ASSIGNMENT:
Restate word for word the lines that run from the one containing "Click the 7 Ratings text" to the last line of the data, both ends included.

Items from a data source
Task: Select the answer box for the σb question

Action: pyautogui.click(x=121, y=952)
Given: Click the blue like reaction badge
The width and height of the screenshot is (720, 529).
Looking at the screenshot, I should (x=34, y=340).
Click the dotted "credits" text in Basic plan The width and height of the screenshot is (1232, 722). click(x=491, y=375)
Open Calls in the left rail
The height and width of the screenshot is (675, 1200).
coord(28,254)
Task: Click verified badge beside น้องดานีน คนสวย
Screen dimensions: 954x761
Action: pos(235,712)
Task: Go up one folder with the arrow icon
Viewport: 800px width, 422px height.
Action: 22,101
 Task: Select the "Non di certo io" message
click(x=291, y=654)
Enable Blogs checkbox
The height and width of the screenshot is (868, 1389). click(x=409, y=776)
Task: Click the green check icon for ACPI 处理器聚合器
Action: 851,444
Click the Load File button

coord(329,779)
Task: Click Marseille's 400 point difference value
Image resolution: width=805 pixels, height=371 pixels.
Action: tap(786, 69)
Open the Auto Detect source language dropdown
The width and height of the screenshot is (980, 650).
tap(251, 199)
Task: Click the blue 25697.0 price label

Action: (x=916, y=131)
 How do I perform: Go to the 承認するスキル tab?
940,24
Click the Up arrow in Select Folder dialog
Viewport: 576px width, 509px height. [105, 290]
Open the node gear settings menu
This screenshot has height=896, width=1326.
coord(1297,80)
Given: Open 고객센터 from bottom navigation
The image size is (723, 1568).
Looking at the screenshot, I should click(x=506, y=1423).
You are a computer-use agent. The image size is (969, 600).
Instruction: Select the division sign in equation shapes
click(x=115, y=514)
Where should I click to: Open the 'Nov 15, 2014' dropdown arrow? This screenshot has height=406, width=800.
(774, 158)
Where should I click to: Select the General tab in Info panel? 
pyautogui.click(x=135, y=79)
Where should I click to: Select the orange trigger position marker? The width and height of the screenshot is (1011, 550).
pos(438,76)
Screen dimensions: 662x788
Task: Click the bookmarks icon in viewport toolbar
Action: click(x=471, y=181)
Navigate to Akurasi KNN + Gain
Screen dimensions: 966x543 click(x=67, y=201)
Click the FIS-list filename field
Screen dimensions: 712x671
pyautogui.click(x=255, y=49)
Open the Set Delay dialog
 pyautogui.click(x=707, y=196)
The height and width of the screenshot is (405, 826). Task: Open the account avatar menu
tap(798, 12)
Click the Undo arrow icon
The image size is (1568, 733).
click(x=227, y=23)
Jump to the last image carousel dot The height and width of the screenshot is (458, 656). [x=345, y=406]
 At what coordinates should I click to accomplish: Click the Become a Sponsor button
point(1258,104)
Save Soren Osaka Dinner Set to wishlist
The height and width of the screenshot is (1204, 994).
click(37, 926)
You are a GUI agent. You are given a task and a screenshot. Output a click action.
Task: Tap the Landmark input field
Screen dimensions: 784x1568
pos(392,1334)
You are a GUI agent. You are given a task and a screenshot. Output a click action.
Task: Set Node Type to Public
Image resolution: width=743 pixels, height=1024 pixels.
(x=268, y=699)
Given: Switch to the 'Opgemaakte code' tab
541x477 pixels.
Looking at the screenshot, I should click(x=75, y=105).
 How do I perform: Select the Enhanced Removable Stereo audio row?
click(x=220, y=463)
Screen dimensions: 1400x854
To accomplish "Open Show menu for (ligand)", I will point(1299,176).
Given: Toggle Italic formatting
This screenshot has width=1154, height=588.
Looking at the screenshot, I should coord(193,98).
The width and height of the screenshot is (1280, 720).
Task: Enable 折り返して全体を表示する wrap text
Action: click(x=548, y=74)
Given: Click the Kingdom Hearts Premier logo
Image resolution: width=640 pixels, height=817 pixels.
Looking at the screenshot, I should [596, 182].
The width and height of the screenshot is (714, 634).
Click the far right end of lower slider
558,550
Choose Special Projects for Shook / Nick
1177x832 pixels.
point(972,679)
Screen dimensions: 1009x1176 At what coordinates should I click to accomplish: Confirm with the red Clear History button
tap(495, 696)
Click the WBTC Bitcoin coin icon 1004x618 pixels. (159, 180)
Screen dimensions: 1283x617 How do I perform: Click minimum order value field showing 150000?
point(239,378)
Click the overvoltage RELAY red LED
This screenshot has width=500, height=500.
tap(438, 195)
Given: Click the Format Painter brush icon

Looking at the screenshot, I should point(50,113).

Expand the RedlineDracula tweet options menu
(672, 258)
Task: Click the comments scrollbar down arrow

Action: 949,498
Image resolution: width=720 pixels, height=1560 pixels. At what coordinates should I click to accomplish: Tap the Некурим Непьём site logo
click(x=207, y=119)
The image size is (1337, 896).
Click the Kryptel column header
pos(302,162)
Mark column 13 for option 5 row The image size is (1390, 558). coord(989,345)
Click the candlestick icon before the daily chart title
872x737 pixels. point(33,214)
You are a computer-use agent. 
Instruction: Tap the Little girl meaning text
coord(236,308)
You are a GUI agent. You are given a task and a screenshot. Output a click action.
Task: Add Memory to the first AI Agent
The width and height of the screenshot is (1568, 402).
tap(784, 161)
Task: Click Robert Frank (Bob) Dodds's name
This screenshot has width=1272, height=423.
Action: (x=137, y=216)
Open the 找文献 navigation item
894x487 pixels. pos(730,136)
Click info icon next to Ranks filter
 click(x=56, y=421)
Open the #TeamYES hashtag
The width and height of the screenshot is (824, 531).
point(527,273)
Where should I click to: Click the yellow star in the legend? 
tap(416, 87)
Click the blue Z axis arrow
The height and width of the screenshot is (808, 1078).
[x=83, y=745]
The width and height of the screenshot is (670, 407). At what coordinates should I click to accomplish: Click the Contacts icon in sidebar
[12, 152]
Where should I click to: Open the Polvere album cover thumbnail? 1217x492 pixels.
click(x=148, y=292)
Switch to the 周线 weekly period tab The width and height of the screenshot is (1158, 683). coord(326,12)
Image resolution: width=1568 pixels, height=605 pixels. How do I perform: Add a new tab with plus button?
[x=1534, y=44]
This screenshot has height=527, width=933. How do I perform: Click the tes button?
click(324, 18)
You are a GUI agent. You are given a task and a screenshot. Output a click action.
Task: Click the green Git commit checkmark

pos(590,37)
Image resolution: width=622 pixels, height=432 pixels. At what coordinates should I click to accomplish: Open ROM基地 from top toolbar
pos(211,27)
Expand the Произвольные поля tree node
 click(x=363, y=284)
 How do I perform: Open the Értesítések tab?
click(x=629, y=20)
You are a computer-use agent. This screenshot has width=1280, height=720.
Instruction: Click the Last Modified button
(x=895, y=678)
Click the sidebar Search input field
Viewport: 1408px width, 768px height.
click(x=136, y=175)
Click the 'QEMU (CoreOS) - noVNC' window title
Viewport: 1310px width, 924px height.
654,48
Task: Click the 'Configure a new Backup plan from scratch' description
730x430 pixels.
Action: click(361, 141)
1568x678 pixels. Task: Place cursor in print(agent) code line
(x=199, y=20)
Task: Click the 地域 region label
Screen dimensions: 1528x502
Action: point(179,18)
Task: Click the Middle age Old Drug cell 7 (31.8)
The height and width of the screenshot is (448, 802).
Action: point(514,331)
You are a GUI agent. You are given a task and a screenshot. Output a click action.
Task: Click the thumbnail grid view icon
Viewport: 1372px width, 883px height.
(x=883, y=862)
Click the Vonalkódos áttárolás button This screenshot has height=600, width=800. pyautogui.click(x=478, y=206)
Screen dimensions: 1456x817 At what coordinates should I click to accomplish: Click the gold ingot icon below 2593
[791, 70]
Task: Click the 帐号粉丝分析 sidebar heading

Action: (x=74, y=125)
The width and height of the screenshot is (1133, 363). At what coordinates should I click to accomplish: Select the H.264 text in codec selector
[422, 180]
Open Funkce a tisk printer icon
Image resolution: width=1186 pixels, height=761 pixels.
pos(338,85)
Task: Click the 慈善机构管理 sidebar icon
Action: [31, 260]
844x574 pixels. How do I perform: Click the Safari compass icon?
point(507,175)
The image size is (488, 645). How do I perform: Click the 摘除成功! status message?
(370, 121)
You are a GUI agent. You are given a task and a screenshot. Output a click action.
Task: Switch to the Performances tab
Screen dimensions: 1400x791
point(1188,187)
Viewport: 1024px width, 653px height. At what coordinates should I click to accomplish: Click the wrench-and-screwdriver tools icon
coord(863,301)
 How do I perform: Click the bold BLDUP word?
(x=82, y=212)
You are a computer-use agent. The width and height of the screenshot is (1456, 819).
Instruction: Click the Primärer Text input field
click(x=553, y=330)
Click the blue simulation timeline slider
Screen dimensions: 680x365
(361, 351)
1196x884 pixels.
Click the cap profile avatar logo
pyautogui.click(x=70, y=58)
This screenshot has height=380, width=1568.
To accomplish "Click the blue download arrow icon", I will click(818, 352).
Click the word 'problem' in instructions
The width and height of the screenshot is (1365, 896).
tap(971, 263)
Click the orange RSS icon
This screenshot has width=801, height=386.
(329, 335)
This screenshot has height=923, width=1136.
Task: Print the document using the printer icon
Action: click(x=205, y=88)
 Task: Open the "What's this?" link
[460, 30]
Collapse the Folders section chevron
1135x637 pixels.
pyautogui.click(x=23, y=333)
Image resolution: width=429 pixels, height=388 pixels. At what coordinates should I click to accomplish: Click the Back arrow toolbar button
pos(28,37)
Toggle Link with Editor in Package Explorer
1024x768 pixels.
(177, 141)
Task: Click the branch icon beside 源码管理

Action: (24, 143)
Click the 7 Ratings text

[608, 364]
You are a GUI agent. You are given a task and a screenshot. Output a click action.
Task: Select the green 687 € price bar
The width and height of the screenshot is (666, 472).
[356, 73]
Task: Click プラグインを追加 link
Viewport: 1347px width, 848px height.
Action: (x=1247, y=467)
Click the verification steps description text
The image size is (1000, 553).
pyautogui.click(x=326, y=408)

SOLUTION TO THIS TASK:
Click the 7 Ratings text

[608, 364]
You are a GUI agent. You are given a task and a screenshot. Output a click action.
Task: Select the green 687 € price bar
The width and height of the screenshot is (666, 472).
[356, 73]
Task: Click プラグインを追加 link
Viewport: 1347px width, 848px height.
Action: (x=1247, y=467)
Click the verification steps description text
The image size is (1000, 553).
pyautogui.click(x=326, y=408)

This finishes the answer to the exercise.